A government agency has launched projects in 20 cities to build “a new era of marital culture” that aims to encourage couples to have children. In an effort to reduce the cost of marriage, Beijing has announced initiatives to crack down on dowry requirements and extravagant weddings.
Some cities are offering cash prizes to couples who have a third child; others are extending maternity and paternity leave.

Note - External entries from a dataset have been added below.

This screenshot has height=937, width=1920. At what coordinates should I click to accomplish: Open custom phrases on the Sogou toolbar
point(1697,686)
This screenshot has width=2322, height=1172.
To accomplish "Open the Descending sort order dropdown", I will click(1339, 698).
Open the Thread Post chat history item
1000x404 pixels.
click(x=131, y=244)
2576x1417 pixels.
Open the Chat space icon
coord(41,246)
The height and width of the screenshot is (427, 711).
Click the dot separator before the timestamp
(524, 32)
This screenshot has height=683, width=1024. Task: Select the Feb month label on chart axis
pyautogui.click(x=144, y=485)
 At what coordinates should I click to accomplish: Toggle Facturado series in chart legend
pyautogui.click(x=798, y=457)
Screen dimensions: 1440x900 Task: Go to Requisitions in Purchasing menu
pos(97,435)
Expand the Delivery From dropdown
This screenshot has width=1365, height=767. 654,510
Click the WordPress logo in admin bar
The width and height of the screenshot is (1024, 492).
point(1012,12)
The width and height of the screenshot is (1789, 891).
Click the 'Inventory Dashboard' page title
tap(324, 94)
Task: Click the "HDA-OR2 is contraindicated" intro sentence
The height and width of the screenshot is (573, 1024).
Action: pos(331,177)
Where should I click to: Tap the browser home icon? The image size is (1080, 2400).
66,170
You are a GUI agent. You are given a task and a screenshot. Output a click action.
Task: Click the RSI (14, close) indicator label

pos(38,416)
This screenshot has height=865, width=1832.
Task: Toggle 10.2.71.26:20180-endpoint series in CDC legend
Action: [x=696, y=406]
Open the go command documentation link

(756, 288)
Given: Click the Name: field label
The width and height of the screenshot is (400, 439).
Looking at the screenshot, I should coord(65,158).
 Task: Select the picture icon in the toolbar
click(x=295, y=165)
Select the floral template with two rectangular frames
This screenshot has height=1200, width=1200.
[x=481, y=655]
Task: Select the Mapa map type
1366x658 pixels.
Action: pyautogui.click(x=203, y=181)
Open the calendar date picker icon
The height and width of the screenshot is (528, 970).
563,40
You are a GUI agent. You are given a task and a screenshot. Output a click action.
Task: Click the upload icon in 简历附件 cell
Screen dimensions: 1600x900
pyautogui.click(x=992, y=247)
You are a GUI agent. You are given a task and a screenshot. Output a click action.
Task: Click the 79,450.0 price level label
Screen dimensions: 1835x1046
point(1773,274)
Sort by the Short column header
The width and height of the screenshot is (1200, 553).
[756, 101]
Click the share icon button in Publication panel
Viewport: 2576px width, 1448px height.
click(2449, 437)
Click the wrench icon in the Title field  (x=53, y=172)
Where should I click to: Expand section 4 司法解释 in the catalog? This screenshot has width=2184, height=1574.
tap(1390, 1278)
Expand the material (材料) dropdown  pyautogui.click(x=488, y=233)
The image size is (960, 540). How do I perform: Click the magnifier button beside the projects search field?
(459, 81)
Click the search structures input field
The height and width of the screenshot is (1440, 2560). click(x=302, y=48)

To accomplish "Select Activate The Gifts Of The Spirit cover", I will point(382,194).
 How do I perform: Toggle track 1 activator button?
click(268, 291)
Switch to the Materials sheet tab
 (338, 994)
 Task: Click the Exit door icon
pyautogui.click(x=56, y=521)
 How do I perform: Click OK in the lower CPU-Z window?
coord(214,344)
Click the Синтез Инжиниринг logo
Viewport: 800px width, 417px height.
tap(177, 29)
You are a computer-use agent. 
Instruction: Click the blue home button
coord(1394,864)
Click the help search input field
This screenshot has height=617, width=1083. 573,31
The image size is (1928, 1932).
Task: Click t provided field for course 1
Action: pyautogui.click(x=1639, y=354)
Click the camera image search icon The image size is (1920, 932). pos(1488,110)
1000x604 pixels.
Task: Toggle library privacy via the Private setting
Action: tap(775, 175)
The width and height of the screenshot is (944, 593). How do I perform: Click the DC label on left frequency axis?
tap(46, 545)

Many are subsidizing fertility-assisting treatments such as IVF.
But analysts question whether these piecemeal initiatives will be enough to protect the Chinese economy against a demographic decline, which some forecasts could reduce GDP growth by a percentage point a year through 2035.
If things continue as they are, says Bert Hofman, director of the East Asian Institute at the National University of Singapore, by the end of the century China will have just one active worker for every retiree, up from four today.
According to Hofman, to combat this trend, Beijing needs to gradually encourage people to work beyond the current minimum retirement age — 50 for women and 60 for men — and encourage further migration of the still large rural population to more productive urban jobs. .
Policymakers also need to expand private pensions and improve the health sector. “A comprehensive reform package is needed that includes all of these,” Hofman opines.
Until these reforms are undertaken, semi-rural counties like Rudong will continue to struggle to care for their elderly.
Entrepreneur Wu said her Huayuantouju Home for the Elderly continues to operate because it attracts residents from nearby cities such as Shanghai and Nanjing, which receive higher pensions.
Taking visitors around the home, whose modest rooms are decorated with portraits of Xi Jinping and first lady Peng Liyuan, Wu said he wants to build an extension on neighboring land. “Demand is not lacking”, he comments. But even his business is struggling to operate due to a shortage of assistants, a result of declining populations. “Nowadays, helping the elderly to take a shower is too low a job for young people.”